> **Work instruction**:
Look through the lines below and extract each one that contains "computer".

> **Material for this task**:
================

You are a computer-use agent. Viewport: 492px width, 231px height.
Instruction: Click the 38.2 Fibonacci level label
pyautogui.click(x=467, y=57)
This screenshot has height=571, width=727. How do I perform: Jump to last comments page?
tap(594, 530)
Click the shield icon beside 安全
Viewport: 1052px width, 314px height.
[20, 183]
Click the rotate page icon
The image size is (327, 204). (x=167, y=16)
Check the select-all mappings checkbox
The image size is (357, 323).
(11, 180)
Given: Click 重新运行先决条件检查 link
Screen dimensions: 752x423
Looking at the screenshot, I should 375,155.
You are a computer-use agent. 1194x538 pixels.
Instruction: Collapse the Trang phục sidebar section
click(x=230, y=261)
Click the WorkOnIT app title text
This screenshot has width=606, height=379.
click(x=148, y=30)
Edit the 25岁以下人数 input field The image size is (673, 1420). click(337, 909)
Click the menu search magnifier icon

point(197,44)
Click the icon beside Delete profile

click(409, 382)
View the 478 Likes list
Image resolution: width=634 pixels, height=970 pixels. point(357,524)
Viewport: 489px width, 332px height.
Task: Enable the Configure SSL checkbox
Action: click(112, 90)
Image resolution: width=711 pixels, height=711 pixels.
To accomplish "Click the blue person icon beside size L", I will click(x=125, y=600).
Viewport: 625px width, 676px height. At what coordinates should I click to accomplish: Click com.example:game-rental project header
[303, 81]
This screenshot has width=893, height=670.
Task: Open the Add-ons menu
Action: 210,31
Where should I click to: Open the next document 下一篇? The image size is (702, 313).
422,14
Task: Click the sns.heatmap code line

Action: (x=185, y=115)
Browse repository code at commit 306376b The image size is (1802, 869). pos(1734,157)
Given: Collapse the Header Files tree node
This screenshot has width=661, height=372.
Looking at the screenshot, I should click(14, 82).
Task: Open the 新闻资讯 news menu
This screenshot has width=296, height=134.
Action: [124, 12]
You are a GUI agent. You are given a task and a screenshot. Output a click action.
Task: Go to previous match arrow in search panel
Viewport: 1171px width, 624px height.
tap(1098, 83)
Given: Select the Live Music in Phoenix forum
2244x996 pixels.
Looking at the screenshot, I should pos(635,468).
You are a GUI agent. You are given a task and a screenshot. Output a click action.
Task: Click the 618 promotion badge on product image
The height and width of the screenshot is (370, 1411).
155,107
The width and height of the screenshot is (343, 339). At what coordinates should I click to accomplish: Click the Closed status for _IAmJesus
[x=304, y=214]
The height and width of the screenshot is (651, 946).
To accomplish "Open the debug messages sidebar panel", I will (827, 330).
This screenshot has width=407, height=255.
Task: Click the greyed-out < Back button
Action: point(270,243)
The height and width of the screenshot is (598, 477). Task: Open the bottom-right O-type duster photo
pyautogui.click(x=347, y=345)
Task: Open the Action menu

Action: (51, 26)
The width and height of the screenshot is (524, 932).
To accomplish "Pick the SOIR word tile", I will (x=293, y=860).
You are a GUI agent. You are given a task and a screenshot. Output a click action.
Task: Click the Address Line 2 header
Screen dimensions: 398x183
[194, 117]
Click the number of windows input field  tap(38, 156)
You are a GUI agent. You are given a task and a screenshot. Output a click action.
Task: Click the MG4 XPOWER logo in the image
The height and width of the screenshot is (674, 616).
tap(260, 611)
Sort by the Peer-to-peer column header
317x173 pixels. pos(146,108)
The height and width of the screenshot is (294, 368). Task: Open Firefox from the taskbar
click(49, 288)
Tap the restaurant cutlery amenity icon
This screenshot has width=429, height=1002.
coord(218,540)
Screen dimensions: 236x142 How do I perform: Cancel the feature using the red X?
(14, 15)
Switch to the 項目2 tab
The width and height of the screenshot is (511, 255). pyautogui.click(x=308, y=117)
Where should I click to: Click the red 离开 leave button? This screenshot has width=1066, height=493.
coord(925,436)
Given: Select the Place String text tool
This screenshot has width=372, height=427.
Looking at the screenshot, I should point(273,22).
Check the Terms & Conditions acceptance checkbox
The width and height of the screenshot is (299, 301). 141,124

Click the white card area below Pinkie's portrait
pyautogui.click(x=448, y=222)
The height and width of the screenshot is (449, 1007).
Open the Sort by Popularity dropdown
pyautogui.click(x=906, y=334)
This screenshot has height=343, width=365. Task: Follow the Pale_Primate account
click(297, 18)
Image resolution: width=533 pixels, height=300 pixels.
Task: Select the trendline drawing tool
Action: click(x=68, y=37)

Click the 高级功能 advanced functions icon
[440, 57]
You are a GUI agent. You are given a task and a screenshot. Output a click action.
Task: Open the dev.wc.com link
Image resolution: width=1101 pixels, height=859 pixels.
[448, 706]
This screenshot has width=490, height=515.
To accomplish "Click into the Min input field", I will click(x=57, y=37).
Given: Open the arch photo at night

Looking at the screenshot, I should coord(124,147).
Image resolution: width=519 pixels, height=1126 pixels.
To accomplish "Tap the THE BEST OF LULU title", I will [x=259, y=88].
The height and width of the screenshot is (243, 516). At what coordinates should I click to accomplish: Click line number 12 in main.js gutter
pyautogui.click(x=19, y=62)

================

> **Task output**:
You are a computer-use agent. Viewport: 492px width, 231px height.
You are a computer-use agent. 1194x538 pixels.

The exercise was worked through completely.